* Dataset records:
====
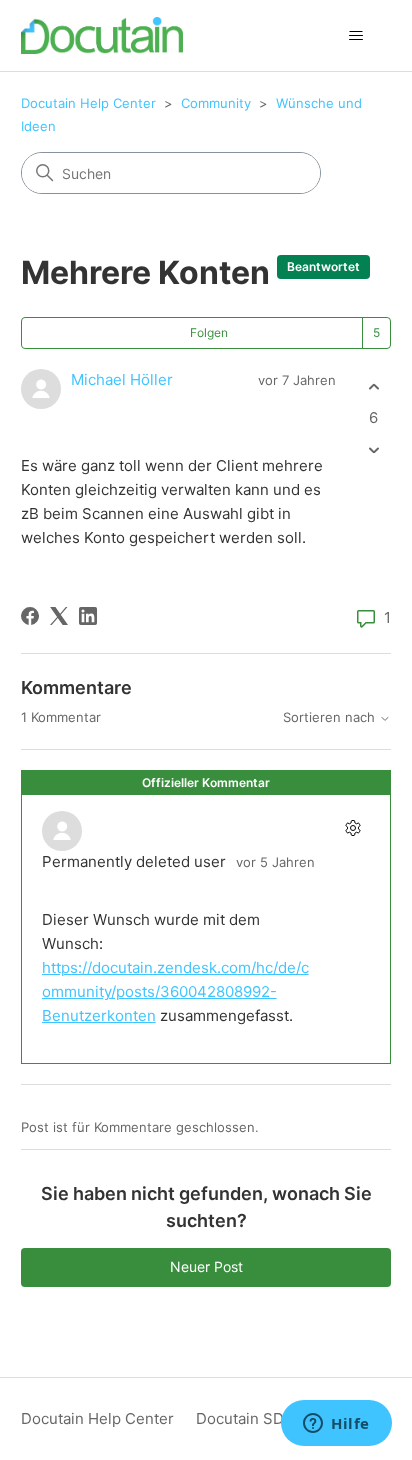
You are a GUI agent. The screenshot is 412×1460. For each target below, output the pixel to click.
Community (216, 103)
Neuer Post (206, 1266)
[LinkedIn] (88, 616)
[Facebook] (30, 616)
====
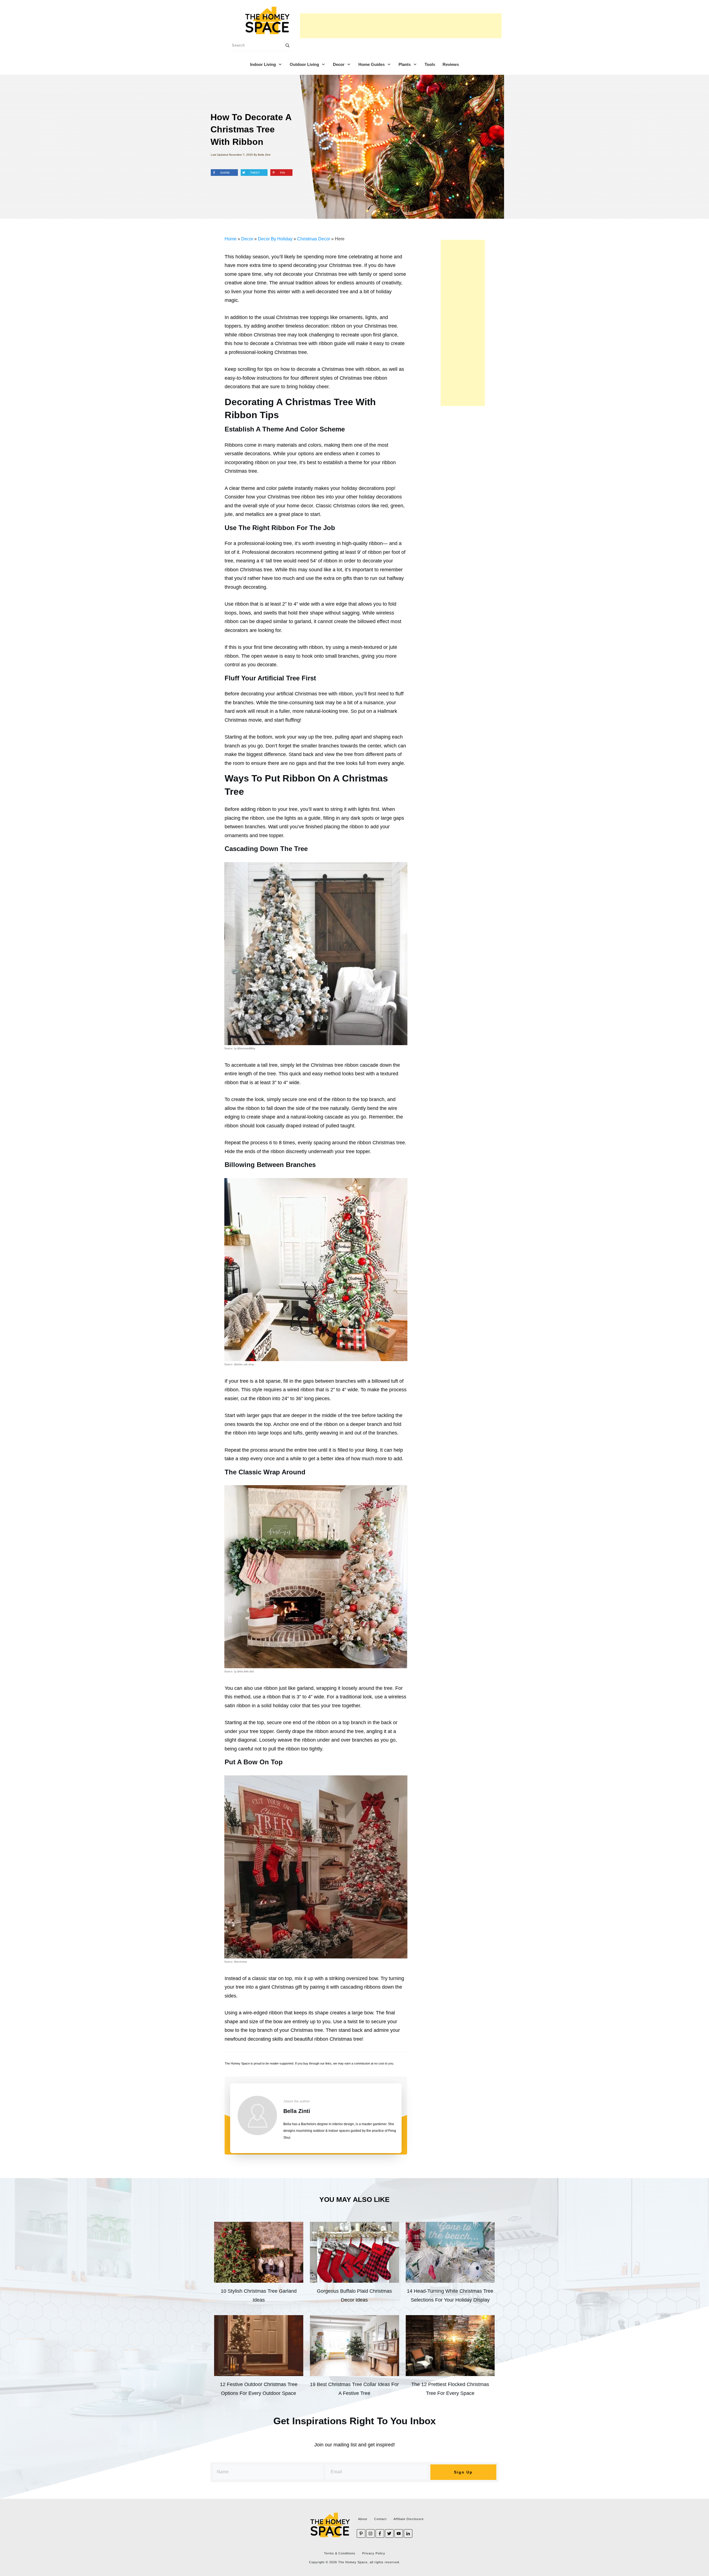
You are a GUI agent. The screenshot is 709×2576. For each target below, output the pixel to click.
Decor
====
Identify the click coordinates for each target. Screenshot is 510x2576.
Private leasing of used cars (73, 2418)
====
* Goal of the exercise:
Leave out every line above except those from the line with "You are a GUI agent. The screenshot is 412×1460." up to and including the line with "[Facebook] (30, 616)", and copy those exactly.

* Task answer:
You are a GUI agent. The screenshot is 412×1460. For each target below, output the pixel to click.
Community (216, 103)
Neuer Post (206, 1266)
[LinkedIn] (88, 616)
[Facebook] (30, 616)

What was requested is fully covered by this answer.